- What you need to do
In the mortgage thread below, which lender did Judy's broker say she was sure would allow a joint mortgage with a single name on the title?

# joint mortgage, single name on deeds, mortgage problem?



## Judy (1 Aug 2006)

hi, 

my boyfriend and i are currently in the process of trying to build we have our planning permission and are looking at mortgages. went to speak to a mortgage broker yesterday and were told that we may run into trouble getting a joint mortgage with just my name on the deeds. For obvious tax reasons we dont want to put the site in my boyfriends name as it is a gift from my parents. 

Does anyone know if it really will be a problem for us to get a joint mortgage? Any help would be appreciated.


----------



## CCOVICH (1 Aug 2006)

The bank will insist that both names are on the deeds if the mortgage is in joint names AFAIK.

It's been discussed before, use the search function to read more.


----------



## Judy (1 Aug 2006)

thanks for the reply, not sure that its quite so cut and dry as put both names on the deeds and thats it. She did say that she was sure AIB would do joint mortgage and single title or probably a couple of more lenders, just wondering if anyone recently had actually got a joint mortgage with single name on the deeds and if so from which lender? 

thanks again


----------



## chico_d (1 Aug 2006)

hi,

I am currently in a similar situation where my boyfriend is getting the land gifted. Ive spoken with a mortgage broker from IFG and he said that although its quite complicated that its getting more common and banks are offering mortgages. I havnt gone into all the ins and outs with him yet but he said it wont be a problem. I think it would have to be an equitable mortgage as i cant see a bank giving a mortgage to someone without any actual claim on an asset?

- Records provided
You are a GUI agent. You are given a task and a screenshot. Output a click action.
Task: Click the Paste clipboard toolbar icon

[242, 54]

--

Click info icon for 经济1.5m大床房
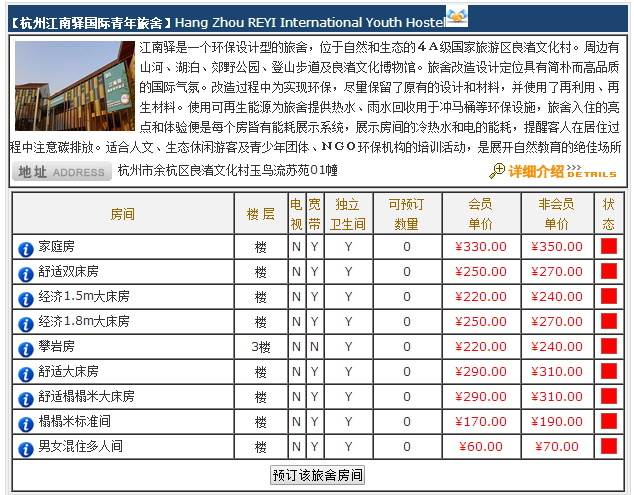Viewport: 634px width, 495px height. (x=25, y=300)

- Full solution
AIB